--- EXERCISE INSTRUCTIONS ---
Swap "Where should I click to" for "Where do I click to" throughout the records below and reproduce them with everything else unchanged.

--- RAW RECORDS ---

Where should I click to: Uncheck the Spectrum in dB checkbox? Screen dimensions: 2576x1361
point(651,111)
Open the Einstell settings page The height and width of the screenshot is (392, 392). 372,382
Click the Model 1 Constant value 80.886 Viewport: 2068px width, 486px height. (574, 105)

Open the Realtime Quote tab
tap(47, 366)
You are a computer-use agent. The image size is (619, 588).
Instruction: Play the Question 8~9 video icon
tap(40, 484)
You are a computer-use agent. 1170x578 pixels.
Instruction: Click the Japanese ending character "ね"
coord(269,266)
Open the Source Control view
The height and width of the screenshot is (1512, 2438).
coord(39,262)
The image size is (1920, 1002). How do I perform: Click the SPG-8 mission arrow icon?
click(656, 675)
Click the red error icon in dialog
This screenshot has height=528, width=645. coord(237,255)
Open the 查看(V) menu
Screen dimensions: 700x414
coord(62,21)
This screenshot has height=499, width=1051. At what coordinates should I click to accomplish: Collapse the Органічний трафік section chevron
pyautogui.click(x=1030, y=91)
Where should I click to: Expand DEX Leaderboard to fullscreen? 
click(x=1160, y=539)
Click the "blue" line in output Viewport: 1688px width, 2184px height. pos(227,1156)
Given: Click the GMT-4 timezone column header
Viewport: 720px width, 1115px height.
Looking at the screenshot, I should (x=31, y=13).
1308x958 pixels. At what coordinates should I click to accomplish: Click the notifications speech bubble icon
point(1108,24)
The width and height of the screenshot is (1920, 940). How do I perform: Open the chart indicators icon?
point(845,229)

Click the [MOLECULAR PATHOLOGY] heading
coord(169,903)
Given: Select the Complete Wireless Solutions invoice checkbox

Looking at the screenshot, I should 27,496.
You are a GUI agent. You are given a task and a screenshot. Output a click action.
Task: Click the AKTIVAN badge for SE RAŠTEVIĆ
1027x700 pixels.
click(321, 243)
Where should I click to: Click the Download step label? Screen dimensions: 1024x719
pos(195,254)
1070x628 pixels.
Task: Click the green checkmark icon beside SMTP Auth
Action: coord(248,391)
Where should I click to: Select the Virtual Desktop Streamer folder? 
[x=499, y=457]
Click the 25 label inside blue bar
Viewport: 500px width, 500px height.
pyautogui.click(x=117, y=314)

--- TASK ANSWER ---
Where do I click to: Uncheck the Spectrum in dB checkbox? Screen dimensions: 2576x1361
point(651,111)
Open the Einstell settings page The height and width of the screenshot is (392, 392). 372,382
Click the Model 1 Constant value 80.886 Viewport: 2068px width, 486px height. (574, 105)

Open the Realtime Quote tab
tap(47, 366)
You are a computer-use agent. The image size is (619, 588).
Instruction: Play the Question 8~9 video icon
tap(40, 484)
You are a computer-use agent. 1170x578 pixels.
Instruction: Click the Japanese ending character "ね"
coord(269,266)
Open the Source Control view
The height and width of the screenshot is (1512, 2438).
coord(39,262)
The image size is (1920, 1002). How do I perform: Click the SPG-8 mission arrow icon?
click(656, 675)
Click the red error icon in dialog
This screenshot has height=528, width=645. coord(237,255)
Open the 查看(V) menu
Screen dimensions: 700x414
coord(62,21)
This screenshot has height=499, width=1051. At what coordinates should I click to accomplish: Collapse the Органічний трафік section chevron
pyautogui.click(x=1030, y=91)
Where do I click to: Expand DEX Leaderboard to fullscreen? 
click(x=1160, y=539)
Click the "blue" line in output Viewport: 1688px width, 2184px height. pos(227,1156)
Given: Click the GMT-4 timezone column header
Viewport: 720px width, 1115px height.
Looking at the screenshot, I should (x=31, y=13).
1308x958 pixels. At what coordinates should I click to accomplish: Click the notifications speech bubble icon
point(1108,24)
The width and height of the screenshot is (1920, 940). How do I perform: Open the chart indicators icon?
point(845,229)

Click the [MOLECULAR PATHOLOGY] heading
coord(169,903)
Given: Select the Complete Wireless Solutions invoice checkbox

Looking at the screenshot, I should 27,496.
You are a GUI agent. You are given a task and a screenshot. Output a click action.
Task: Click the AKTIVAN badge for SE RAŠTEVIĆ
1027x700 pixels.
click(321, 243)
Where do I click to: Click the Download step label? Screen dimensions: 1024x719
pos(195,254)
1070x628 pixels.
Task: Click the green checkmark icon beside SMTP Auth
Action: coord(248,391)
Where do I click to: Select the Virtual Desktop Streamer folder? 
[x=499, y=457]
Click the 25 label inside blue bar
Viewport: 500px width, 500px height.
pyautogui.click(x=117, y=314)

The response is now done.